Records from a pointing dataset
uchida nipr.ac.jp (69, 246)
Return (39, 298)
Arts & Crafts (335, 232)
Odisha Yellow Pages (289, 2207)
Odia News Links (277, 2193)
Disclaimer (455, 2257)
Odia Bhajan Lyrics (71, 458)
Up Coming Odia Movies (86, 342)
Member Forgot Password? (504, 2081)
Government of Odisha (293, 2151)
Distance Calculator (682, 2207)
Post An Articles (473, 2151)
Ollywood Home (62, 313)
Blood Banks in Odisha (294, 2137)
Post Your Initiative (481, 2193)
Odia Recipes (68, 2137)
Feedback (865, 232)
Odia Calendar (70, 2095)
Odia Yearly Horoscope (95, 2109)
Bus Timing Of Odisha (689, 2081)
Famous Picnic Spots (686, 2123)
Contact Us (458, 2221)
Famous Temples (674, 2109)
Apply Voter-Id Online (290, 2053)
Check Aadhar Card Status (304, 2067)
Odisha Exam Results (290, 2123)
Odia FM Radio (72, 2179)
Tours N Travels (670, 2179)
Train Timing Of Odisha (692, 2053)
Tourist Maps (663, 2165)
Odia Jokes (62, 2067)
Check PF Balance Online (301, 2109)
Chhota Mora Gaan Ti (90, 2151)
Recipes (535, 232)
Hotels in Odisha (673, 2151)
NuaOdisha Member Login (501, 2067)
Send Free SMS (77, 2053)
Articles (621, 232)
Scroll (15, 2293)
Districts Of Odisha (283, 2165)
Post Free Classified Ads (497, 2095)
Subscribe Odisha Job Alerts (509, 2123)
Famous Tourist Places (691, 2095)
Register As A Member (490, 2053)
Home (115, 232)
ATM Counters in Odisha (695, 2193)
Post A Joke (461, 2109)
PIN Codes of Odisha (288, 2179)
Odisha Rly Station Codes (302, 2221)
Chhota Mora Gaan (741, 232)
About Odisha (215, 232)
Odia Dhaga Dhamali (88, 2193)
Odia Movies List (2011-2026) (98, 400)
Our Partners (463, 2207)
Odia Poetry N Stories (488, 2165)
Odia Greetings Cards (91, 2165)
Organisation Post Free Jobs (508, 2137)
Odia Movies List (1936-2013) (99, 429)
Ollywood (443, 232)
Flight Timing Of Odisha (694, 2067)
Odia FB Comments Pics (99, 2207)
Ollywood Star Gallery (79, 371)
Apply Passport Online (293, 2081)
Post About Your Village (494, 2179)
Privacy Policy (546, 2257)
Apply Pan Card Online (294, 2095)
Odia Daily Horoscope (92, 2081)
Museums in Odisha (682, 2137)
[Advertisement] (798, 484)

DIRECTIONS
Swap "Odisha" for "Orissa" in the entries, covering everything from "Check Aadhar Card Status (304, 2067)" down to "Recipes (535, 232)", and reproduce only those lines with nothing else altered.

TASK RESPONSE
Check Aadhar Card Status (304, 2067)
Orissa Exam Results (290, 2123)
Odia FM Radio (72, 2179)
Tours N Travels (670, 2179)
Train Timing Of Orissa (692, 2053)
Tourist Maps (663, 2165)
Odia Jokes (62, 2067)
Check PF Balance Online (301, 2109)
Chhota Mora Gaan Ti (90, 2151)
Recipes (535, 232)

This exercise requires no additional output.